▽

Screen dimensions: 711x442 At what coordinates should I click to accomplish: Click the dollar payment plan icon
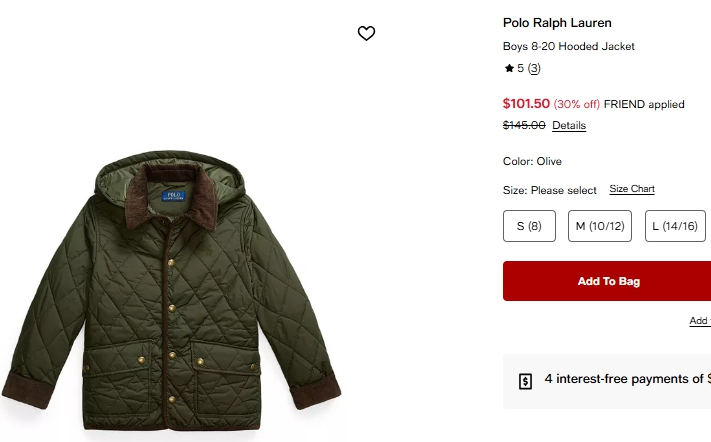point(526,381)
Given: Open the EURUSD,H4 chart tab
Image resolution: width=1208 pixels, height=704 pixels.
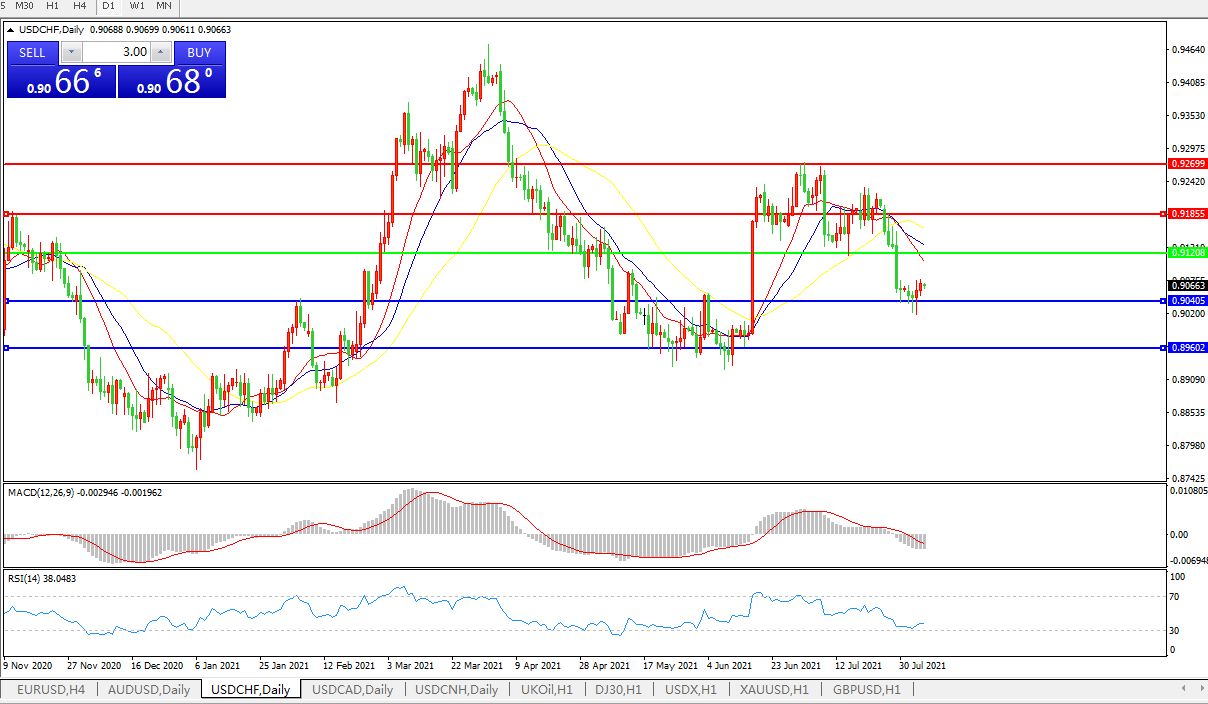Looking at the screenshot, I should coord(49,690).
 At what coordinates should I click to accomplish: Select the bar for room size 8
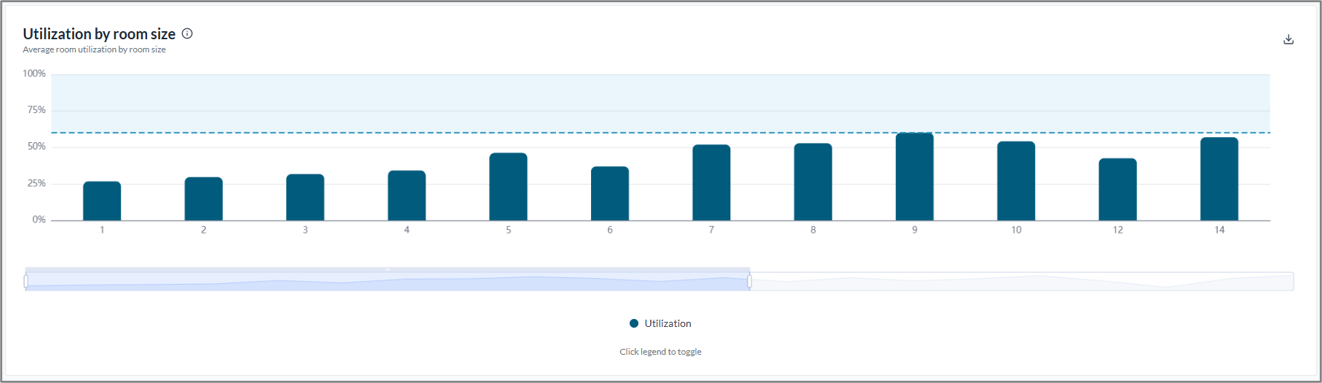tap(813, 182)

△
▽

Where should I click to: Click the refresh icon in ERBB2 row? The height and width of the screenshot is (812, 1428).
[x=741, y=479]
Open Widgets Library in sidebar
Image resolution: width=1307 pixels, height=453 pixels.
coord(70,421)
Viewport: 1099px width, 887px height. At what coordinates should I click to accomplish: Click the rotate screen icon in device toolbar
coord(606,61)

△
▽

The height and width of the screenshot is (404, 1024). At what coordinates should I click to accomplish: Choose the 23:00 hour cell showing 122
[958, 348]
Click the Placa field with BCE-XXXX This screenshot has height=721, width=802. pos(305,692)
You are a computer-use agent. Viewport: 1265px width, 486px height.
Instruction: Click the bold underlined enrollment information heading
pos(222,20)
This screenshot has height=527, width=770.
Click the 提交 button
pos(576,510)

△

# Work required:
In the listing above, find each line where "This" occurs and copy it.

# Exercise response:
Click the Placa field with BCE-XXXX This screenshot has height=721, width=802. pos(305,692)
This screenshot has height=527, width=770.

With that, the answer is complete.